Supplied material:
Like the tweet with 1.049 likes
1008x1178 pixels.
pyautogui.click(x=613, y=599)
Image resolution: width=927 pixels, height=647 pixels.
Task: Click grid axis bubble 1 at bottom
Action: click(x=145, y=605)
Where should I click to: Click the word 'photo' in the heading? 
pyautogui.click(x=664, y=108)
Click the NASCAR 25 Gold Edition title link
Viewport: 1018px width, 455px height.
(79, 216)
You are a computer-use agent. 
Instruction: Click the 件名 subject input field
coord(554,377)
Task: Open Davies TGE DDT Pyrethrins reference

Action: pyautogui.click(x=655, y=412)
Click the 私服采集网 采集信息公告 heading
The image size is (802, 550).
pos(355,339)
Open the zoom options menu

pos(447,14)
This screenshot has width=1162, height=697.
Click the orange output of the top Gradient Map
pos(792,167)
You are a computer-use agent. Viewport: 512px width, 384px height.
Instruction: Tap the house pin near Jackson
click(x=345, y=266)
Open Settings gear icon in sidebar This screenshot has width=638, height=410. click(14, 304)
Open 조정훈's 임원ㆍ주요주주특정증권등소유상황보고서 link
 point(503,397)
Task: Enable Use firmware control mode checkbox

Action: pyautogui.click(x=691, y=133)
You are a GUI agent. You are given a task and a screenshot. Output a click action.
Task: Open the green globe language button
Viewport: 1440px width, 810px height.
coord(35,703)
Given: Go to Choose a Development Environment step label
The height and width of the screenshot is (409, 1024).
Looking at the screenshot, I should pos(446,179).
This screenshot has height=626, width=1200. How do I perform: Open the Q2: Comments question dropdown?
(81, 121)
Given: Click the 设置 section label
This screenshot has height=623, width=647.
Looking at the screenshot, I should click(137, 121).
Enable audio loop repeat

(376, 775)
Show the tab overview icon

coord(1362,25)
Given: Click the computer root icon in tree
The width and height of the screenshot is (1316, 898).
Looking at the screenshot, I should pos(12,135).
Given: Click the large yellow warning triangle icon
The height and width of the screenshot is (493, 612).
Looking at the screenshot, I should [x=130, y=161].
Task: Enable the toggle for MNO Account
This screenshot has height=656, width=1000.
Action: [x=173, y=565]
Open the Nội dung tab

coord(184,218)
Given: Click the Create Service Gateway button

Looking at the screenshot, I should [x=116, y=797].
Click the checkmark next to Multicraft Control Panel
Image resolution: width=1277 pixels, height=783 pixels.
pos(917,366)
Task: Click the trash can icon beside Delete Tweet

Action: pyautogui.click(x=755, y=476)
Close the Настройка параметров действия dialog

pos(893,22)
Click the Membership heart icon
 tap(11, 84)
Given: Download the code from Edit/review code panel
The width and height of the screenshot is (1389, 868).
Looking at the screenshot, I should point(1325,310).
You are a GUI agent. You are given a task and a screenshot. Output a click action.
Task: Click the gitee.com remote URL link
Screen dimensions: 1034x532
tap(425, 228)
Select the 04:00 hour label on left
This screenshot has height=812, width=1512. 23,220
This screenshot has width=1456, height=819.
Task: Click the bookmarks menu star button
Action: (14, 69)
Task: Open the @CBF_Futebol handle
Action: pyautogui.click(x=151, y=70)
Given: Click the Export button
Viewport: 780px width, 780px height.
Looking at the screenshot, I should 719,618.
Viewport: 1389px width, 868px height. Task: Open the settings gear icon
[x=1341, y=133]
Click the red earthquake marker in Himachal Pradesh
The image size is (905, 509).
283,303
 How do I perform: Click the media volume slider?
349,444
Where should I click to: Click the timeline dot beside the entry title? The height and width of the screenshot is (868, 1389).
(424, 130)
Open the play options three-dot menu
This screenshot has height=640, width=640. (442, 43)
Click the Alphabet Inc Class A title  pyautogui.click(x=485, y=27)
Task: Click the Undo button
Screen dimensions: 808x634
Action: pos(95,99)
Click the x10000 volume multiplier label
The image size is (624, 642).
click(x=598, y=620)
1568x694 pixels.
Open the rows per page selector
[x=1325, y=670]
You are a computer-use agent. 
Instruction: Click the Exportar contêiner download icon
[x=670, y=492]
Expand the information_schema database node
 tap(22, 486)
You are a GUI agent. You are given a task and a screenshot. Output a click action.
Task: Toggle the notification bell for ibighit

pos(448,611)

Problem to solve:
Copy out all of the data above, every line, with no changes.

Exercise answer:
Like the tweet with 1.049 likes
1008x1178 pixels.
pyautogui.click(x=613, y=599)
Image resolution: width=927 pixels, height=647 pixels.
Task: Click grid axis bubble 1 at bottom
Action: click(x=145, y=605)
Where should I click to: Click the word 'photo' in the heading? 
pyautogui.click(x=664, y=108)
Click the NASCAR 25 Gold Edition title link
Viewport: 1018px width, 455px height.
(79, 216)
You are a computer-use agent. 
Instruction: Click the 件名 subject input field
coord(554,377)
Task: Open Davies TGE DDT Pyrethrins reference

Action: pyautogui.click(x=655, y=412)
Click the 私服采集网 采集信息公告 heading
The image size is (802, 550).
pos(355,339)
Open the zoom options menu

pos(447,14)
This screenshot has width=1162, height=697.
Click the orange output of the top Gradient Map
pos(792,167)
You are a computer-use agent. Viewport: 512px width, 384px height.
Instruction: Tap the house pin near Jackson
click(x=345, y=266)
Open Settings gear icon in sidebar This screenshot has width=638, height=410. click(14, 304)
Open 조정훈's 임원ㆍ주요주주특정증권등소유상황보고서 link
 point(503,397)
Task: Enable Use firmware control mode checkbox

Action: pyautogui.click(x=691, y=133)
You are a GUI agent. You are given a task and a screenshot. Output a click action.
Task: Open the green globe language button
Viewport: 1440px width, 810px height.
coord(35,703)
Given: Go to Choose a Development Environment step label
The height and width of the screenshot is (409, 1024).
Looking at the screenshot, I should pos(446,179).
This screenshot has height=626, width=1200. How do I perform: Open the Q2: Comments question dropdown?
(81, 121)
Given: Click the 设置 section label
This screenshot has height=623, width=647.
Looking at the screenshot, I should click(137, 121).
Enable audio loop repeat

(376, 775)
Show the tab overview icon

coord(1362,25)
Given: Click the computer root icon in tree
The width and height of the screenshot is (1316, 898).
Looking at the screenshot, I should pos(12,135).
Given: Click the large yellow warning triangle icon
The height and width of the screenshot is (493, 612).
Looking at the screenshot, I should [x=130, y=161].
Task: Enable the toggle for MNO Account
This screenshot has height=656, width=1000.
Action: [x=173, y=565]
Open the Nội dung tab

coord(184,218)
Given: Click the Create Service Gateway button

Looking at the screenshot, I should [x=116, y=797].
Click the checkmark next to Multicraft Control Panel
Image resolution: width=1277 pixels, height=783 pixels.
pos(917,366)
Task: Click the trash can icon beside Delete Tweet

Action: pyautogui.click(x=755, y=476)
Close the Настройка параметров действия dialog

pos(893,22)
Click the Membership heart icon
 tap(11, 84)
Given: Download the code from Edit/review code panel
The width and height of the screenshot is (1389, 868).
Looking at the screenshot, I should point(1325,310).
You are a GUI agent. You are given a task and a screenshot. Output a click action.
Task: Click the gitee.com remote URL link
Screen dimensions: 1034x532
tap(425, 228)
Select the 04:00 hour label on left
This screenshot has height=812, width=1512. 23,220
This screenshot has width=1456, height=819.
Task: Click the bookmarks menu star button
Action: (14, 69)
Task: Open the @CBF_Futebol handle
Action: pyautogui.click(x=151, y=70)
Given: Click the Export button
Viewport: 780px width, 780px height.
Looking at the screenshot, I should 719,618.
Viewport: 1389px width, 868px height. Task: Open the settings gear icon
[x=1341, y=133]
Click the red earthquake marker in Himachal Pradesh
The image size is (905, 509).
283,303
 How do I perform: Click the media volume slider?
349,444
Where should I click to: Click the timeline dot beside the entry title? The height and width of the screenshot is (868, 1389).
(424, 130)
Open the play options three-dot menu
This screenshot has height=640, width=640. (442, 43)
Click the Alphabet Inc Class A title  pyautogui.click(x=485, y=27)
Task: Click the Undo button
Screen dimensions: 808x634
Action: pos(95,99)
Click the x10000 volume multiplier label
The image size is (624, 642).
click(x=598, y=620)
1568x694 pixels.
Open the rows per page selector
[x=1325, y=670]
You are a computer-use agent. 
Instruction: Click the Exportar contêiner download icon
[x=670, y=492]
Expand the information_schema database node
 tap(22, 486)
You are a GUI agent. You are given a task and a screenshot. Output a click action.
Task: Toggle the notification bell for ibighit

pos(448,611)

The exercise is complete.